Using Gemini Code Assist

The full guide for Gemini Code Assist can be found on our documentation page, here are some quick tips.

Invoking Gemini

You can request assistance from Gemini at any point by creating a comment using either /gemini <command> or @gemini-code-assist <command>. Below is a summary of the supported commands on the current page.

Feature	Command	Description
Code Review	`/gemini review`	Performs a code review for the current pull request in its current state.
Pull Request Summary	`/gemini summary`	Provides a summary of the current pull request in its current state.
Comment	@gemini-code-assist	Responds in comments when explicitly tagged, both in pull request comments and review comments.
Help	`/gemini help`	Displays a list of available commands.

Customization

To customize Gemini Code Assist for GitHub experience, repository maintainers can create a configuration file and/or provide a custom code review style guide (such as PEP-8 for Python) by creating and adding files to a .gemini/ folder in the base of the repository. Detailed instructions can be found here.

Limitations & Feedback

Gemini Code Assist may make mistakes. Please leave feedback on any instances where its feedback is incorrect or counter productive. You can react with 👍 and 👎 on @gemini-code-assist comments. If you're interested in giving your feedback about your experience with Gemini Code Assist for GitHub and other Google products, sign up here.

You can also get AI-powered code generation, chat, as well as code reviews directly in the IDE at no cost with the Gemini Code Assist IDE Extension.

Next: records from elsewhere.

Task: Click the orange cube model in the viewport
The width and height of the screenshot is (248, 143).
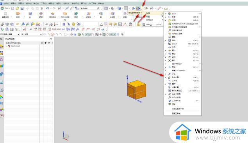Action: pos(136,90)
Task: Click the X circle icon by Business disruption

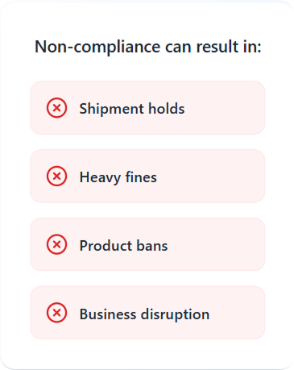Action: (56, 313)
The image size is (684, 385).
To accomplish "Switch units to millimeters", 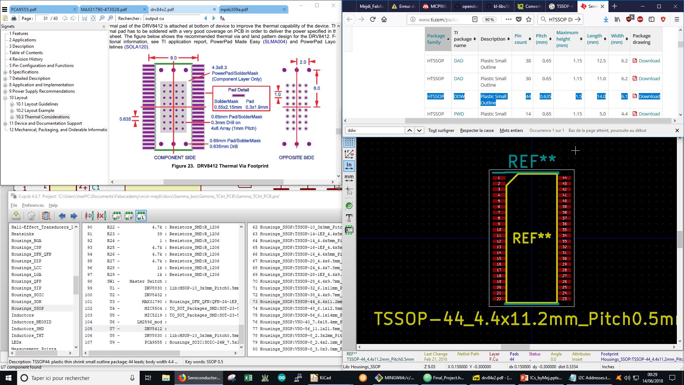I will (x=349, y=178).
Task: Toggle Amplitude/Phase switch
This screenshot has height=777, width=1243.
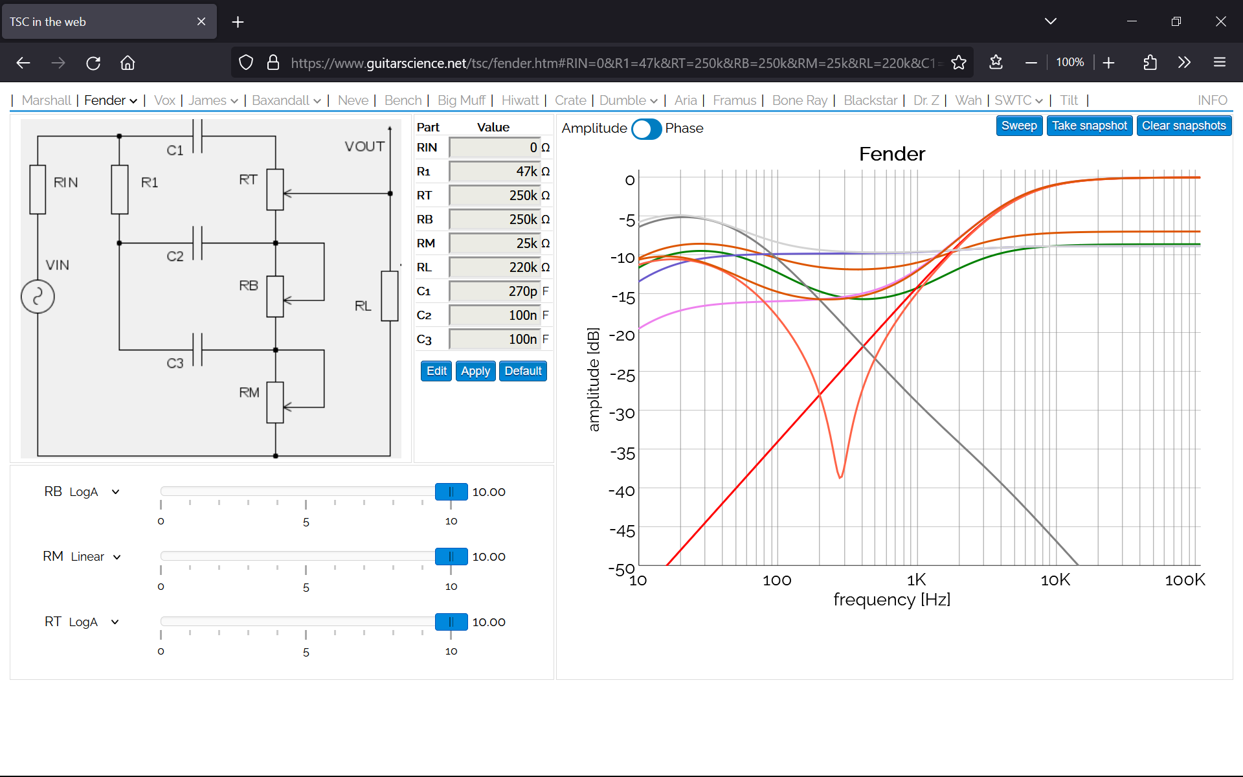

Review the Privacy Notices, Generative AI Prohibited Use Policy, Terms of Service, and learn how to configure Gemini Code Assist in GitHub here. Gemini can make mistakes, so double check it and use code with caution. ↩

gemini-code-assist

Code Review

This pull request introduces a buffer_only mode for HiCache's host memory, a significant feature for optimizing memory usage in high-throughput scenarios. The changes are extensive, touching core caching logic, memory management, and storage backends. The implementation of a pending write queue to handle backpressure in buffer_only mode is a solid design choice. Additionally, the refactoring in the storage backend interaction to use generic methods for handling different KV cache layouts is a good step towards better maintainability. I've found one critical issue related to a memory leak which should be addressed.

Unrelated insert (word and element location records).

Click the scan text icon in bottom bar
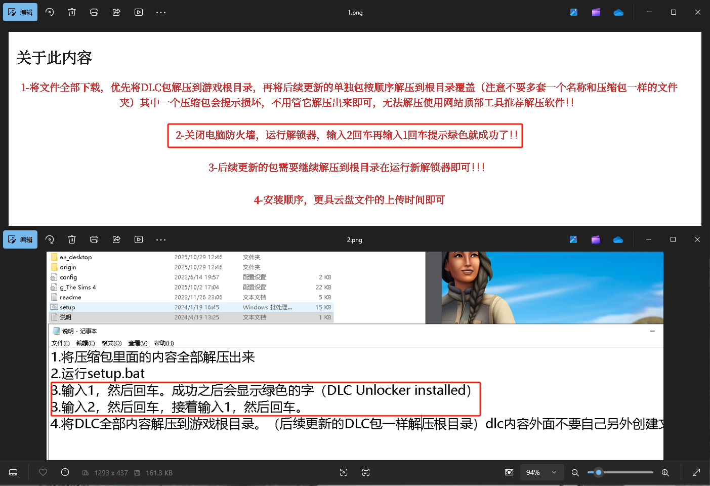 point(366,472)
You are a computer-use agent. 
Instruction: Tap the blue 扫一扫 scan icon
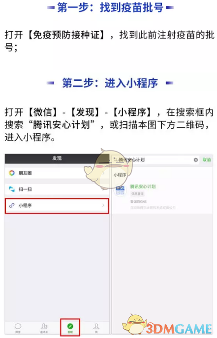pos(12,189)
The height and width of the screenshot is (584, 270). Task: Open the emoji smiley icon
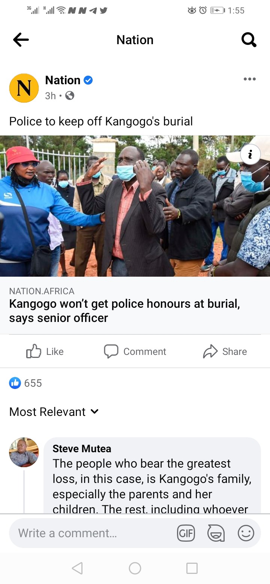click(x=246, y=533)
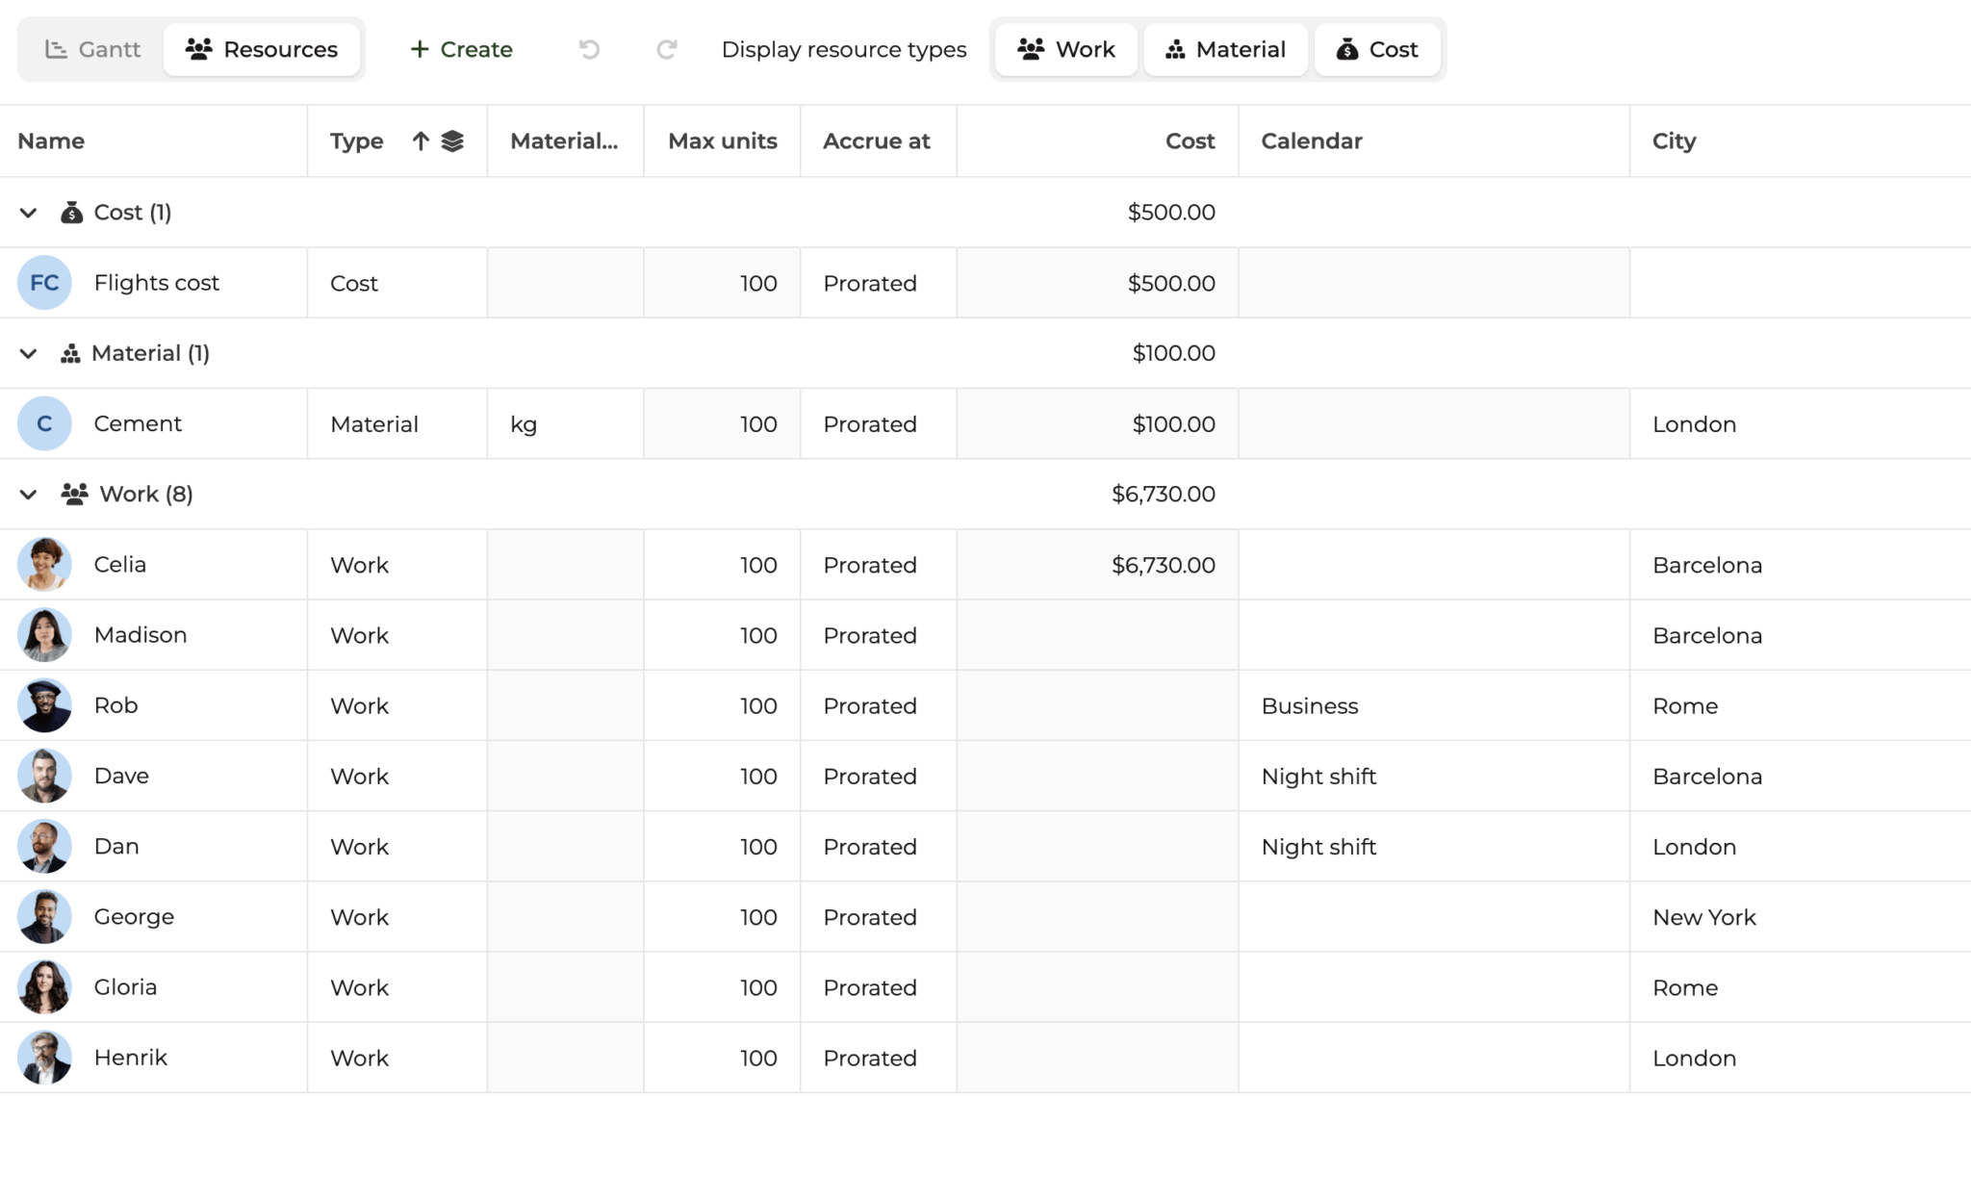Viewport: 1971px width, 1199px height.
Task: Click the undo arrow icon
Action: 589,49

Signed-off-by: Vladislav Nosivskoy <vladnosiv@gmail.com>

stmatengss · 2026-03-15T05:54:34Z

/tag-and-rerun-ci

Signed-off-by: Vladislav Nosivskoy <vladnosiv@gmail.com>

Resolved conflict in hiradix_cache.py: combined upstream's InitLoadBackParams refactor with branch's buffer_only early return in init_load_back.

Signed-off-by: Vladislav Nosivskoy <vladnosiv@gmail.com>

vladnosiv · 2026-04-03T16:00:58Z

/rerun-failed-ci

stmatengss · 2026-04-04T17:16:54Z

/rerun-stage stage-b-test-1-gpu-large

github-actions · 2026-04-04T17:17:18Z

✅ Triggered stage-b-test-1-gpu-large to run independently (skipping dependencies). View workflow run

stmatengss · 2026-04-04T17:19:02Z

@xiezhq-hermann Can we merge this PR if most of the CI tests have passed? The AMD CI tests always fail.

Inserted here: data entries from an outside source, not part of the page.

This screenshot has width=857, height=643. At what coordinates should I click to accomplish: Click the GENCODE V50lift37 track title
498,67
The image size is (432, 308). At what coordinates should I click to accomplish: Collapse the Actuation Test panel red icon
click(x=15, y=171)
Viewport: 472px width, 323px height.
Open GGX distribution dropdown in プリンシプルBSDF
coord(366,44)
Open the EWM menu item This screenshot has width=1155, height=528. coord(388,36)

vladnosiv · 2026-04-04T20:01:54Z

/rerun-stage stage-b-test-1-gpu-large

vladnosiv · 2026-04-04T20:20:37Z

/rerun-failed-ci

vladnosiv · 2026-04-06T12:19:03Z

/rerun-failed-ci

vladnosiv · 2026-04-06T14:44:49Z

/rerun-failed-ci

stmatengss · 2026-04-07T02:07:45Z

/rerun-failed-ci

vladnosiv · 2026-04-09T10:05:36Z

/rerun-failed-ci

stmatengss · 2026-04-20T06:17:58Z

I checked this path locally and I think the reviewer concern is valid.

In buffer_only mode, last_host_node is protected on the host side, but it is still not protected from GPU eviction because lock_ref is not held. So the current implementation appears to leave the prefetch anchor evictable while the prefetch is still in progress.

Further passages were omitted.